Manning Barish, an activist and writer, replied on Twitter to a message from actress Rose McGowman, who has accused Weinstein of rape, “Because you you, my sister, @rosemcgowan because of your bravery to speak truth to power and face your perpetrator, you have given so many women the strength to use their own voices. Bravery is contagious; but truth is unstoppable.”
Schneiderman was first elected attorney general in 2010 and was expected to easily win a third term in November with no Democratic primary challenger. He was widely believed to be preparing to eventually run for New York governor.
“The guy’s future was limitless,” said Douglas Muzzio, a political science professor at Baruch College. Now “he is going to be known for the hypocrisy of his private life versus his public life. That becomes the story more than his substantive accomplishments.”
Schneiderman was also an outspoken foe of President Trump, filing more than 100 lawsuits challenging the administration on immigration, environmental standards and taxation. Last month, Schneiderman sought to expand his powers to prosecute people who have received a presidential pardon.
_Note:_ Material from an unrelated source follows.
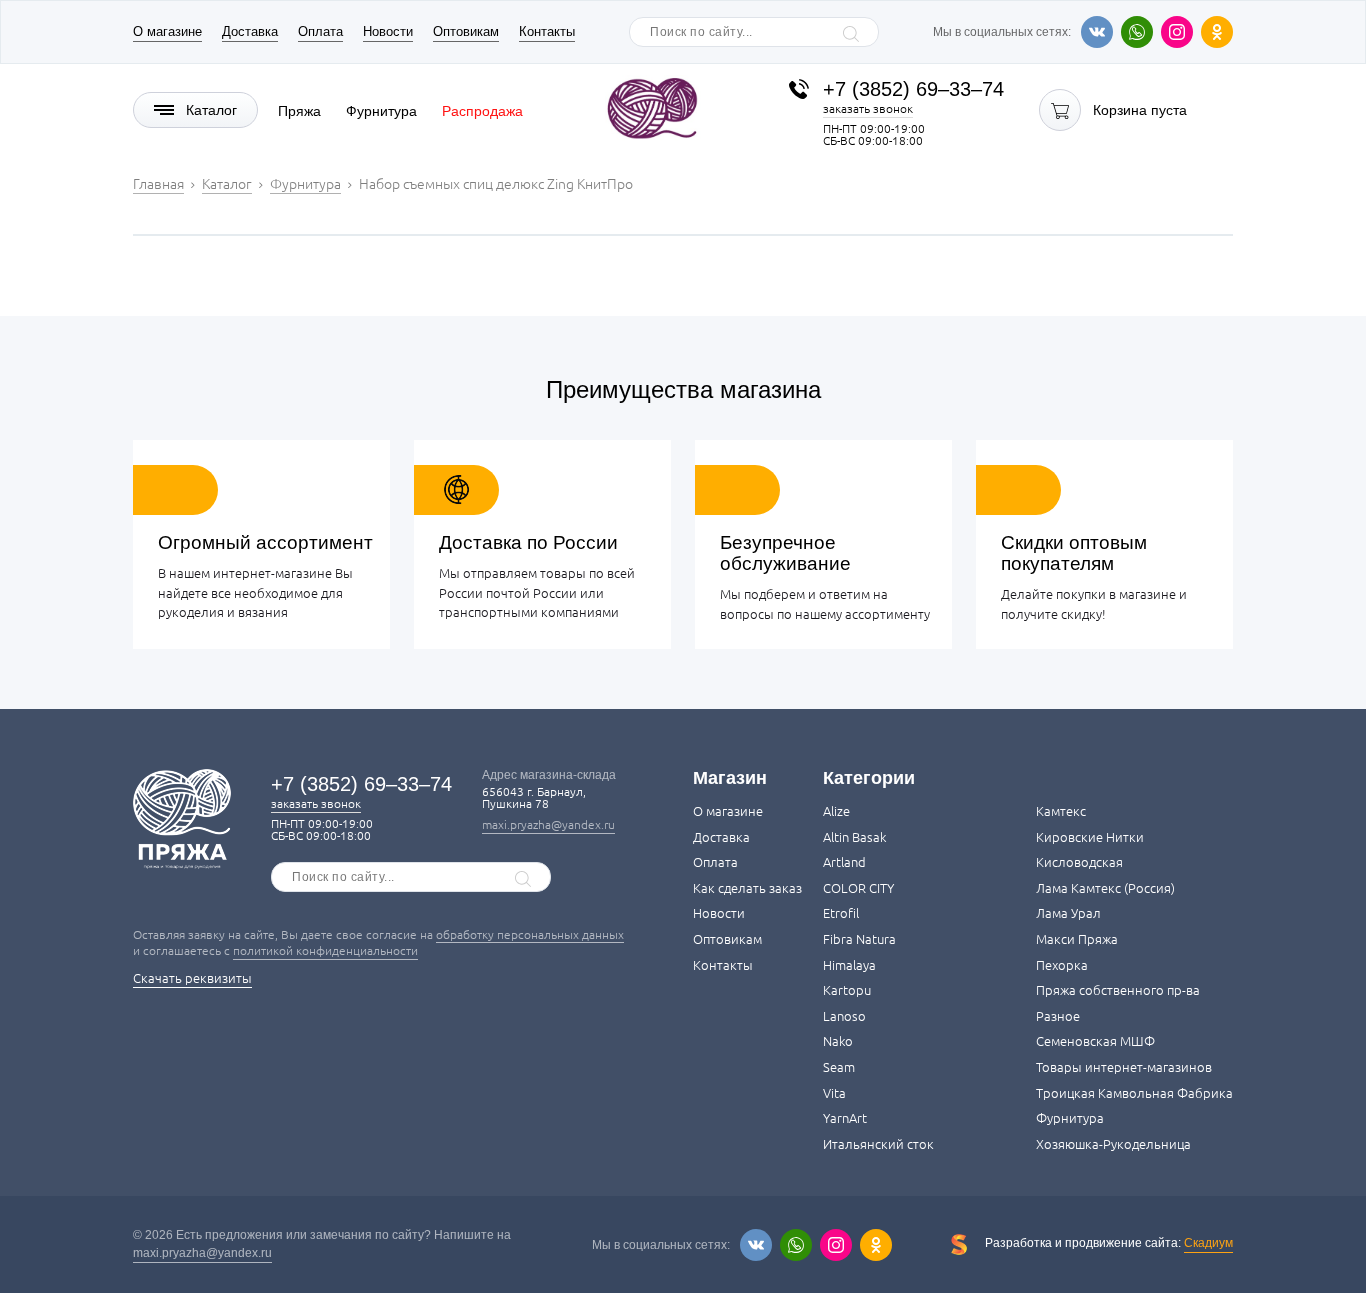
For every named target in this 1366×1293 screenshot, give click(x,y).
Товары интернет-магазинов (1124, 1067)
Those efforts are likely to be slowed, if not significantly hampered, as New York scrambles to find a permanent replacement for Schneiderman, said Muzzio.
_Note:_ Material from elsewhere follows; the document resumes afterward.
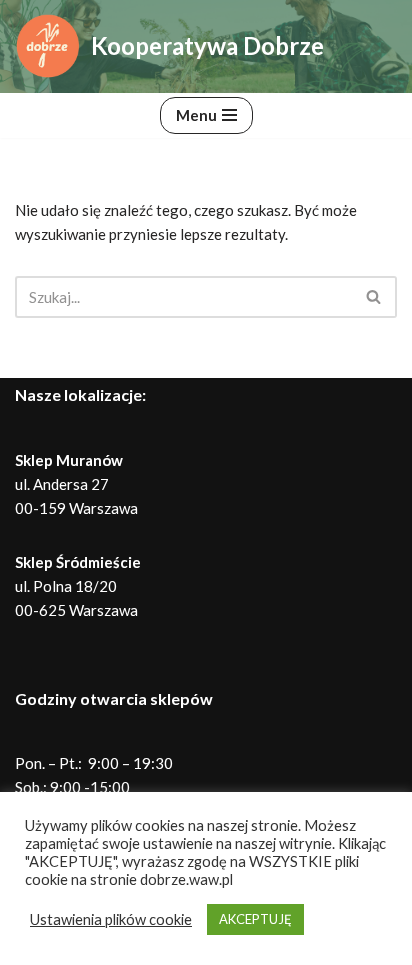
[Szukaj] (374, 297)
“There’s all kinds of high political drama going on,” he said, and as for the lawsuits Schneiderman was leading against the Trump administration, they may lose a step. “In fact, it may be backwards steps in terms of the issues he fought for,” Muzzio said. “It’s a setback, at least temporarily.”
Schneiderman, 63, is being temporarily replaced by New York Solicitor General Barbara Underwood, a former Yale Law School professor who once worked as a law clerk to Supreme Court Justice Thurgood Marshall. The New York State Senate and Assembly will choose a permanent successor by joint ballot.
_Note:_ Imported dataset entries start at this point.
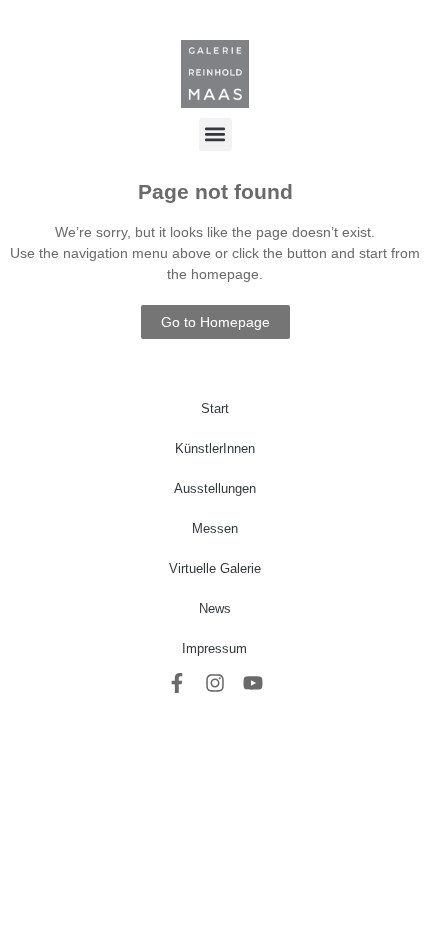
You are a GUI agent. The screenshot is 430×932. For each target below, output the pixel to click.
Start (215, 408)
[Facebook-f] (177, 683)
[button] (215, 134)
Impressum (214, 648)
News (215, 608)
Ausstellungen (215, 488)
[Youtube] (253, 683)
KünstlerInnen (215, 448)
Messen (215, 528)
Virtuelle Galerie (215, 568)
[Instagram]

“Our office has never been stronger, and this extraordinarily talented, dedicated, and tireless team of public servants will ensure that our work continues without interruption,” Underwood said in a statement. But as the state’s Democrats huddled in meetings Tuesday, no clear timeline emerged.
An earlier investigation of Manhattan District Attorney, Cyrus R. Vance Jr. over his handling of a sexual assault allegation against Weinstein highlights the sea change facing Schneiderman. Just two months earlier, Cuomo tasked Schneiderman with investigating the matter. Now, a spokesman in Vance’s office said in a statement that the district attorney’s office “has opened an investigation into the recently reported allegations concerning Mr. Schneiderman.”
The earlier probe may create a “perception issue” with Vance’s office leading an investigation, Cuomo said. “I want to make sure that there is no question that the district attorney who is investigating is wholly impartial,” he said.
The women described abuse that occurred in several counties in New York, which could give a number of district attorneys the authority to investigate, said Cuomo.
Neither women named in the New Yorker story reported Schneiderman’s alleged abuse to the police at the time, according to the article. They could not be immediately reached for comment on whether they would cooperate with such an investigation.
James P. O’Neill, the New York City police commissioner, said the department’s chief of detectives had spoken Tuesday morning with Vance about the “very serious allegations” against Schneiderman and that was comfortable working with that office despite concerns raised by Cuomo. O’Neill said he would not speculate about what charges Schneiderman could face.
Authorities plan to contact the people identified in the article to conduct “a full investigation” into the accusations, O’Neill said at the news conference. As of Tuesday afternoon, police have not received any complaints regarding Schneiderman, O’Neill said.
Schneiderman is looking for a criminal defense attorney, according to New York Times, which cited unidentified people familiar with the situation.